### Source passage
A Minimal Cookie Consent Banner

2022-01-14 ยท 3 min read

Yesterday we were wondering how many visitors have found our lovely CodeLauncher website. My first thought was if there's some server access log, but I immediately realized that the site is now hosted on Vercel. Vercel has its own CDN, so we do not need Cloudflare on top of it, but that means there's no CloudFlare dashboard doing analytics for us. We found Vercel analytics as well. However, it isn't free for our Zola powered site.

Finally, we resort to adding Google Analytics to our site. It is the most popular and comprehensive solution for website statistics. It stores and sends cookies to Google, which, according to privacy laws such as GDPR and CCPA, requires user consent to operate. While some implementations and libraries have already solved this problem, we found most existing solutions way too complicated for our use case. So we decided to implement our cookie consent banner. How hard could it be?

You probably already viewed the banner at the bottom of the page. Maybe you have already clicked "OK" or "No thanks," and then it hid. Whichever you choose, this site remembers your choice in this browser until browsing data is cleared. If you selected "OK," Google Analytics loaded and will load every time you visit our site. That's it. We wanted to keep it simple and make minimal distractions.

Site Cookie Banner

We don't need to distinguish functional, tracking, or advertising cookies; without Google Analytics, this site uses no cookies at all. We don't need to enable different levels of tracking according to user preferences either; Google Analytics isn't loaded at all if one does not want these cookies. You can clear the browsing data, revisit this page, and open your browser devtool to check both. No cookies should be present, and no network requests should go beyond our domain.1

If you're still reading, I guess you're up for some code. The full implementation can be found at this GitHub commit. There are some mixed refactor in it, but the main concepts should be clear:

  • Visitor's choice is stored in localStorage.
  • There is a cookie-consent-banner in an HTML template. On each page load, add the banner to the page if there is no visitor's choice in localStorage.
  • If cookie is allowed, load Google Analytics by adding a <script> element.

1 If you have checked our promise and still would like to help with our statistics, you can clear browsing data and click "OK" to allow Google Analytics again. Or you can try localStorage.removeItem('cookieconsent') and refresh the page.

### Input data
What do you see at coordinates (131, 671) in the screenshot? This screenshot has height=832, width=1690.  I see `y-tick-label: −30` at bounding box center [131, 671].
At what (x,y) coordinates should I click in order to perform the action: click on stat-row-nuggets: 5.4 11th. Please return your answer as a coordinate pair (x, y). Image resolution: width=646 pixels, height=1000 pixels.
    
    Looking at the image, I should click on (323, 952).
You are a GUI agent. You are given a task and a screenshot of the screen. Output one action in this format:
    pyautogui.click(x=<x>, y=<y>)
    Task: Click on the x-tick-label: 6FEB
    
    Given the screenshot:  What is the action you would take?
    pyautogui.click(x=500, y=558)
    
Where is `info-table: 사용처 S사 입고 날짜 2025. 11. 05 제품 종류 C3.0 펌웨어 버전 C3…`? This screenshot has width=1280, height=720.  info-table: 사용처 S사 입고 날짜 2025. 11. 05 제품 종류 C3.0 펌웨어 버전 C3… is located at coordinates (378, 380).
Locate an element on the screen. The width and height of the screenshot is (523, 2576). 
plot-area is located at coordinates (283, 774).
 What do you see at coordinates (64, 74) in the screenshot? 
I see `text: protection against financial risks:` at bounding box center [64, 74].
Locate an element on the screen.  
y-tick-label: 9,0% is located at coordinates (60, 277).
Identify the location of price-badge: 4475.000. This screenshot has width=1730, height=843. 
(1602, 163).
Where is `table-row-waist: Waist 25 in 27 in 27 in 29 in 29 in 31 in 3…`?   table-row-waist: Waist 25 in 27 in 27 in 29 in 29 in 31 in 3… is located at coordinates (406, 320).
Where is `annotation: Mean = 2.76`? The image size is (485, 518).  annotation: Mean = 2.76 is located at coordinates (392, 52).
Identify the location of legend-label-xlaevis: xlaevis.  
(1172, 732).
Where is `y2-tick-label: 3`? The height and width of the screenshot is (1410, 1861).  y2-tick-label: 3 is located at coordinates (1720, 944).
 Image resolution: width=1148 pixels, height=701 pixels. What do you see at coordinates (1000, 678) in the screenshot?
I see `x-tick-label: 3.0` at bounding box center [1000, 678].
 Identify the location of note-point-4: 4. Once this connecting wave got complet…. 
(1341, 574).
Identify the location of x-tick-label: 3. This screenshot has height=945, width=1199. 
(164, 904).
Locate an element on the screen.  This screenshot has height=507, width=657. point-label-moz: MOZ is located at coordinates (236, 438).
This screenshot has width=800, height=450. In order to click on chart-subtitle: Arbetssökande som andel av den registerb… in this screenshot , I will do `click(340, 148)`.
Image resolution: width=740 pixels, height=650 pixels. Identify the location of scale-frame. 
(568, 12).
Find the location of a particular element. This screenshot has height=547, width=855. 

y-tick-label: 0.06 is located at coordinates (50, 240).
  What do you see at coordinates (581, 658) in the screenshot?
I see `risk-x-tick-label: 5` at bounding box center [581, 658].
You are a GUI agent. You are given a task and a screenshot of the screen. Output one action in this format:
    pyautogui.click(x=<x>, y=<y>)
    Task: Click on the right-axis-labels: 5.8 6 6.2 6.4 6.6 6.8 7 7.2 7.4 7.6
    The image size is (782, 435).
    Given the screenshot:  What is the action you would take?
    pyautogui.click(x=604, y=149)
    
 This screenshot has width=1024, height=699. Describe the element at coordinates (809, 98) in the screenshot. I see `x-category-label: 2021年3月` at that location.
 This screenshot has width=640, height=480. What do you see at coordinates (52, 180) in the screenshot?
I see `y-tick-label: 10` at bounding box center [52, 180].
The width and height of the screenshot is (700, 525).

### Exercise directions
According to the cookie banner post, where is the visitor's choice stored? The material was drawn from a separate source.

### Solved exercise
In localStorage.